> _WORK TO DO_
Copy the listing below line for line, without changing any wording. Omit the pictures from your copy.

> _PROVIDED RECORDS_

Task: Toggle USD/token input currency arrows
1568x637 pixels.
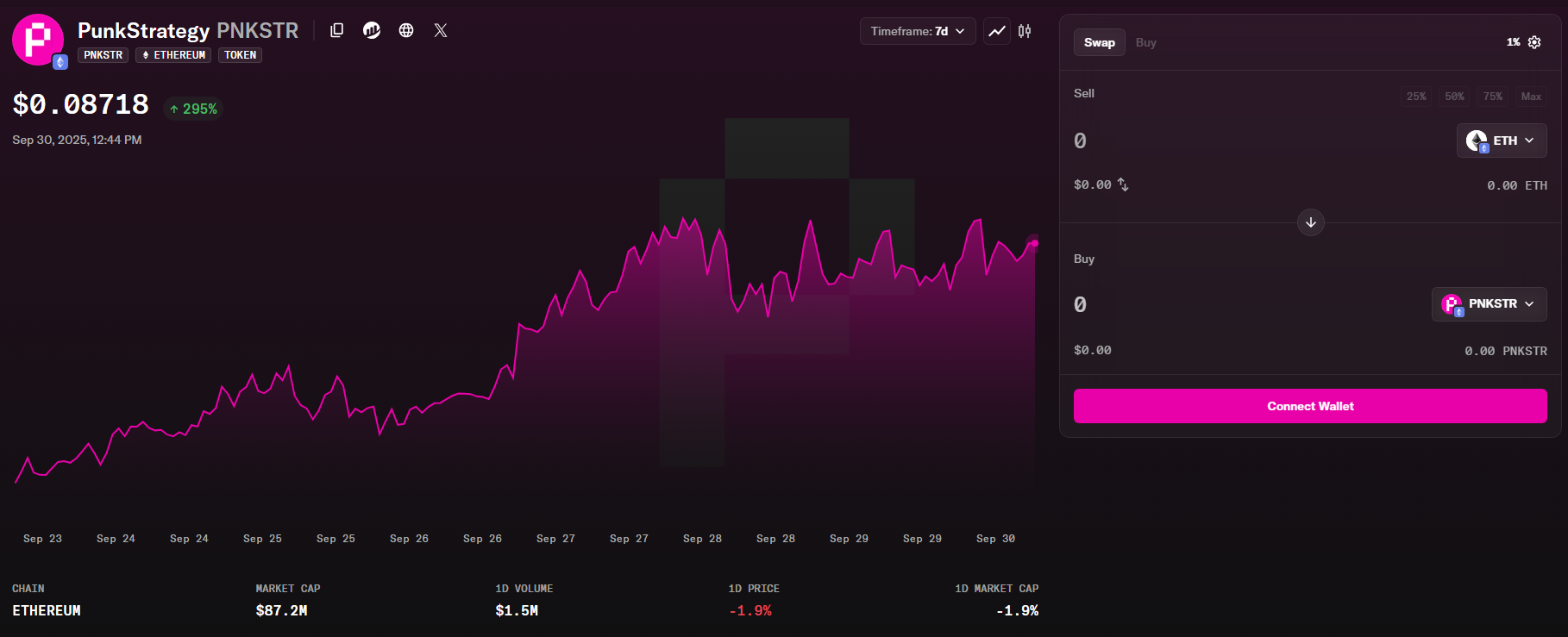Action: [1123, 184]
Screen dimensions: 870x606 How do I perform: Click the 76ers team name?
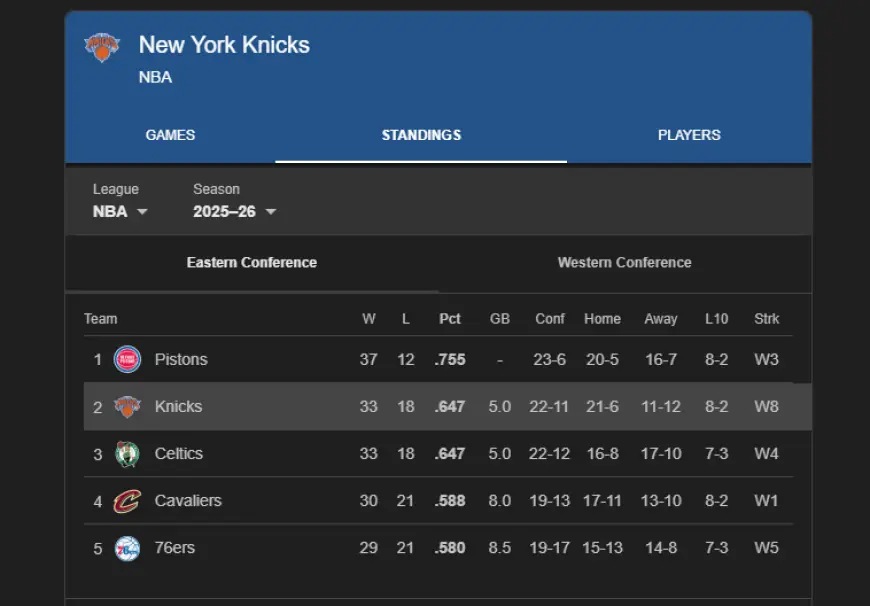[x=174, y=547]
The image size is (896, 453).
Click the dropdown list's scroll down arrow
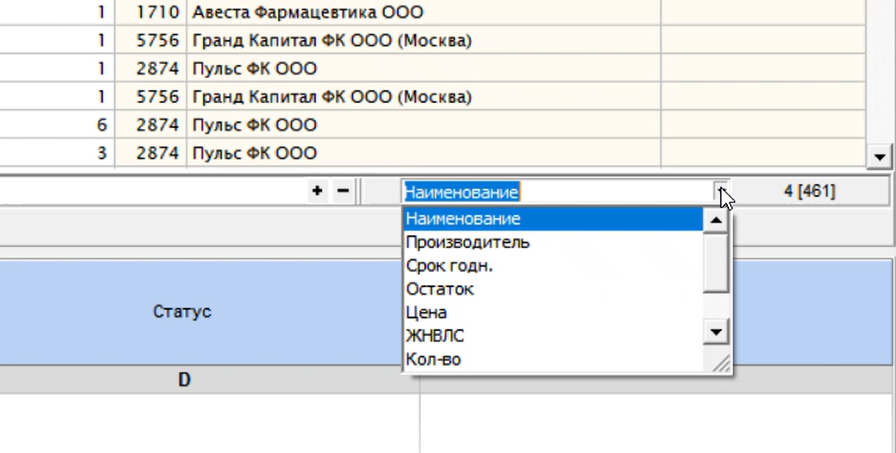716,333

> _TASK RESPONSE_
Task: Toggle USD/token input currency arrows
1568x637 pixels.
Action: [1123, 184]
Screen dimensions: 870x606 How do I perform: Click the 76ers team name?
[x=174, y=547]
The image size is (896, 453).
Click the dropdown list's scroll down arrow
716,333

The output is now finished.